Another style of YouTube board game content are gameplay videos. These videos, while still having brief rules breakdowns, are set out to entertain you and let you see how a full game will play out. Wil Wheaton’s Tabletop is in its fourth season on YouTube, a series which pits Wheaton in competition with three other online or TV/Movie personalities in very accessible games. A brief instructional video prefaces the gameplay just so the viewer can follow along with the main gameplay, but that only takes up two minutes or so of the 30-45 minute program. Tabletop will edit down games to make the program shorter to eliminate downtime, which is good for entertainment, but doesn’t necessarily give a good representation of the actual length of the game. “GameNight!” by BoardGameGeek is another fantastic program which sees four players (usually the same four) play a different game every couple of weeks. The show starts with a rule breakdown, followed by a full gameplay, which means episodes range anywhere from 30 minutes to over two hours. While the length of the program might be daunting, it’s an accurate representation of a lot of situations you may encounter.
Attend A TableTop Day Event
One of the best ways to just enjoy TableTop Day itself is to attend a Tabletop Day event. There are plenty of restaurants and retailers that will be holding events in your area and you can check TabletopDay.com for what might be happening around you. We’ve picked out a few of note to let you know about:
- Extra Life International TableTop Day Fundraiser at The Rook OTR in Cincinnati – Board Game Cafe, The Rook in Over the Rhine in Cincinnati is hosting their own Extra Life TableTop event in their second floor game hall with organized events and open play. All ticket sales go to Extra Life, but 10% of all food/beverage sales will also go to Extra Life. You can check out all of their official events HERE.

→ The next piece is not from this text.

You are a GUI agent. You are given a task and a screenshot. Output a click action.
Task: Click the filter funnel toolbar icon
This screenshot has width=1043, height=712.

- TableTop Day at Legendary Games Lexington – Legendary Games in Lexington (302 N. Ashland Ave) will be hosting open play from 11am-10pm. Bring your favorite games, come meet new people and play new games. If you don’t know how to play certain games, hop in with someone and they’d be happy to teach you!
- TableTop Day & Meet The Rather Dashing Designers at Cafe Meeples in Richmond, KY – Cafe Meeples will be hosting an evening for TableTop Day from 6:00pm-9:00pm. You can also meet the designers of Rather Dashing Games: Grant Wilson & Michael Richie, and learn to play their games “This Belongs in a Museum” & “Element”. No cover charge for the event, and all game play from the library is free with a cafe purchase of $5 or more.
There are plenty of other events that are going on around you, and if you just want to get friends together at your own home, brewery or wherever else, that works as a TableTop Day event. The goal of TableTop Day is to celebrate the fun of tabletop games and to introduce new people into the hobby. Hopefully you get a chance to break out a game this Saturday, no matter where you are.